What is the Difference Between a Chef's Knife and a Santoku Knife?
Although many chefs find the santoku knife and the chef's knife interchangeable due to their similarities, there are distinguishing features that make each unique as well. Here is a little background about the two knives and some of the main differences that would be important to inspiring cooks.
- Chef’s Knife - Also known as a cook’s knife or French knife, the chef’s knife, which originated in Thiers, France, is typically made from carbon steel and stainless steel, which is the most popular. Most chef’s knives are around 8 inches, but you’ll occasionally see a 10-inch blade. These functional knives have a pointed tip, with a curved cutting edge with a 20 to 22-degree angle that allows the user to utilize the fluid rocking technique while cutting. It’s also important to note that the tip of the knife is much sharper than other types of knives (including the Santoku). The whole blade - tip, middle, and heel -are used to cut.
- Santoku Knife - This Japanese santoku knife, whose name means "Three virtues" for its ability to slice, dice, and mince, is typically made from stainless steel but is also available in ceramic and even carbon steel. The santoku knife was created to be a versatile alternative to vegetable cleavers, but it’s really more multi-purpose than that. It’s made with a light, thin blade between five and seven inches long and has an angle between 12 and 15 degrees. With a focus on the blade, the tip of the Santoku knife isn’t as important to the functionality - it’s generally rounded and requires a user to push harder to slice through tougher vegetables and meat. Another difference from other types of knives? The "Granton" edge, which contains scallops or indentions on the sides of the blade so that food does not stick to the knife when cutting.
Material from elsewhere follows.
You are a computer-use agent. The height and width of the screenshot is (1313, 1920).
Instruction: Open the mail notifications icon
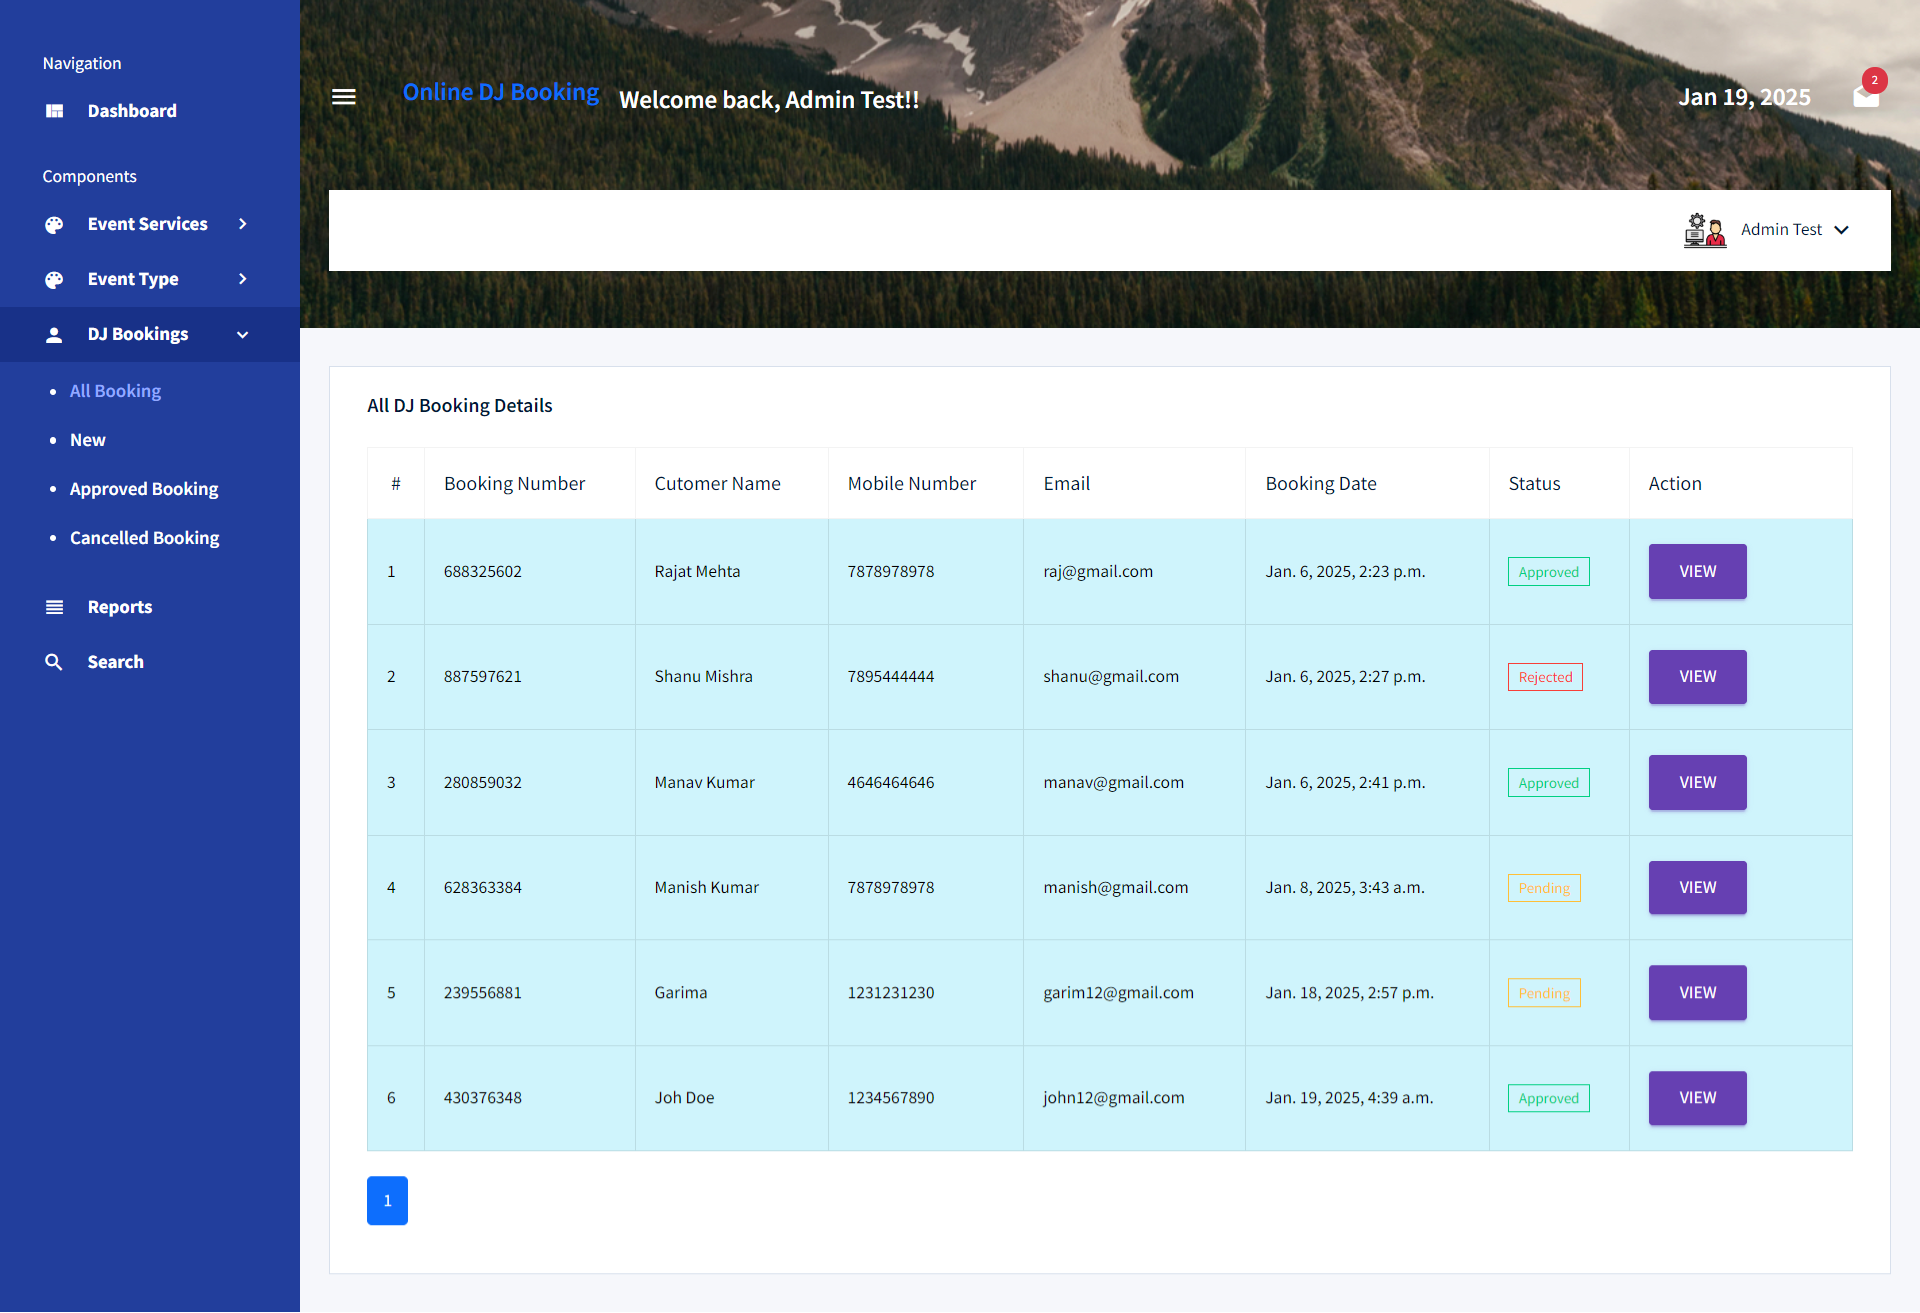click(x=1865, y=97)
While both knives are designed quite differently, the main notable difference is the way they perform when used on a cutting board. When using a chef’s knife, you will experience a fluid rocking or back and forth motion when you find your chopping rhythm. The santoku knife, however, is less fluid and more abrupt, for quick, short chops. Either is acceptable, it just depends on the preference of the cook.
How are a Chef's Knife and a Santoku Knife Alike?
Home cooks will find that the chef’s knife and the santoku knife may differ in size, geometry, and angle, but they’re utilized in the same way. They’re both versatile go-to kitchen knives: great for cutting meat, fruit, and vegetables.
I have to pick one: Santoku or Chef?
It’s a tough one. If we had to pick, we’d choose the Chef Knife. It’s longer blade helps you handle more than the Santoku. A chef's knife can chop through a thick cut of meat, but it can tackle small, precise cuts and open ingredient packages (we’ve all been there - sometimes muscle isn't enough!).
Our only real words of wisdom are to make sure you’re getting a fully forged chef knife. There’s a spectrum when it comes to “good” chef knives, but something that’s fully-forged should intrinsically have a good metal composition, great balance, and blade hardness.